**DOCUMENT SECTION**
— BEGIN —

Despite existing for decades, CCUS has struggled to demonstrate that it can reduce emissions at scale, raising doubts whether this ambitious budgetary push will translate into meaningful relief for India’s worsening air pollution and climate challenges, with the eventual goal to meet the 2070 net-zero target.

HOW DOES THE TECH WORK?

CCUS aims at reducing emissions at the source, mainly in heavy industries like steel, cement, and power, where reducing CO2 emissions is exceptionally challenging. The captured CO2 is then converted to be used in suitable products like carbonation of beverages, plastics, or fuels, or stored deep in geological formations.

According to Sitharaman, the Rs 20,000 crore allocation aligns with India’s R&D roadmap to enable net-zero targets through CCUS, launched in December 2025.

There are three parts to this technology: capture, use, and storage.

— END —

**SOURCE MATERIAL**
— BEGIN —

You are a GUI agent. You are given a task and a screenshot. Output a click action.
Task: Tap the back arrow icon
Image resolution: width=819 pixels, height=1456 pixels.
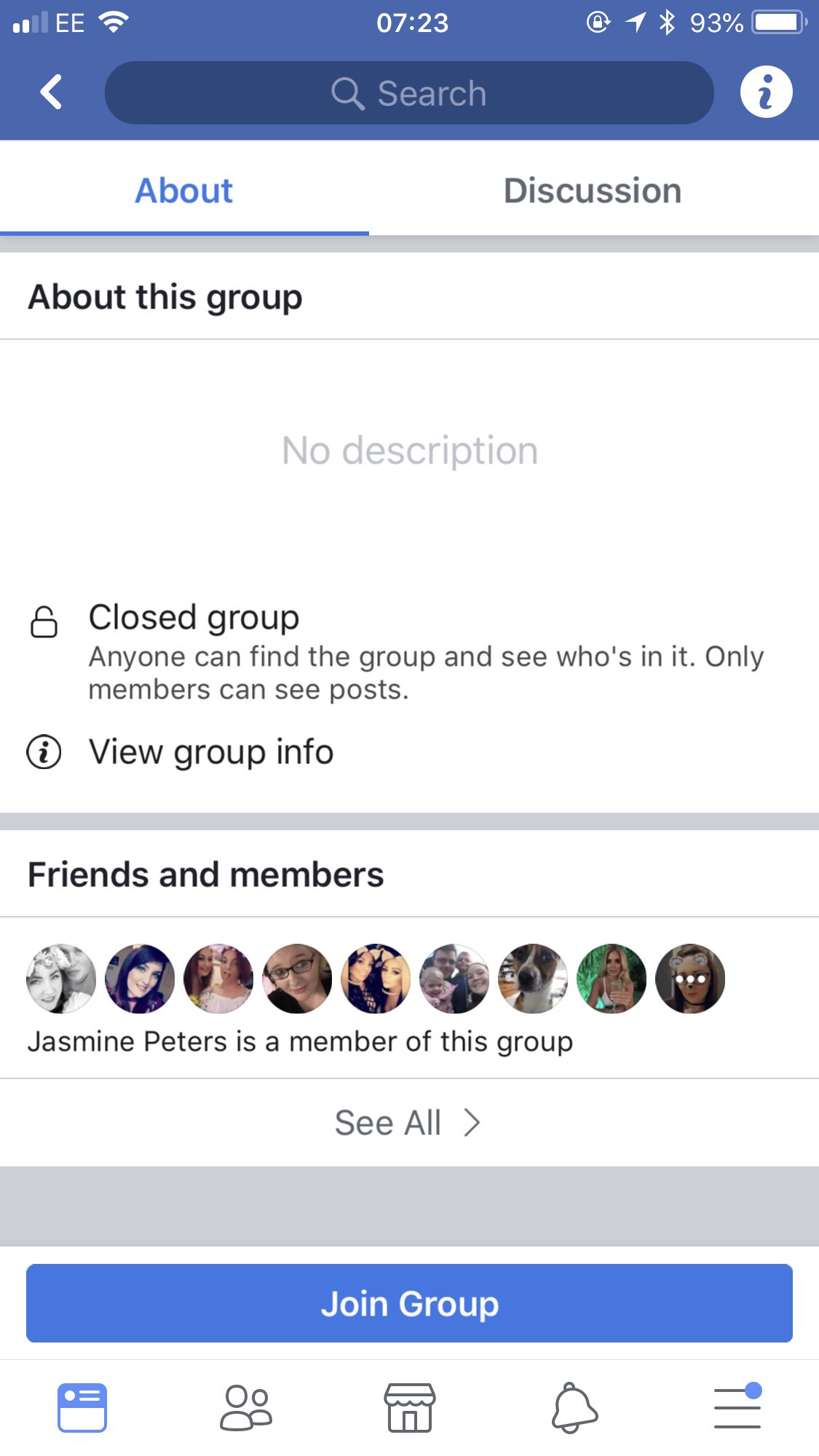[x=51, y=92]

— END —

Answer these from the CCUS text:
1. Which heavy industries does it name as the main places where CCUS cuts emissions at the source?
2. What amount does Sitharaman give for the allocation?
3. In what year is the net-zero target set?
The lines that come after the text have nothing to do with it.

1. Steel, cement, and power.
2. Rs 20,000 crore.
3. 2070.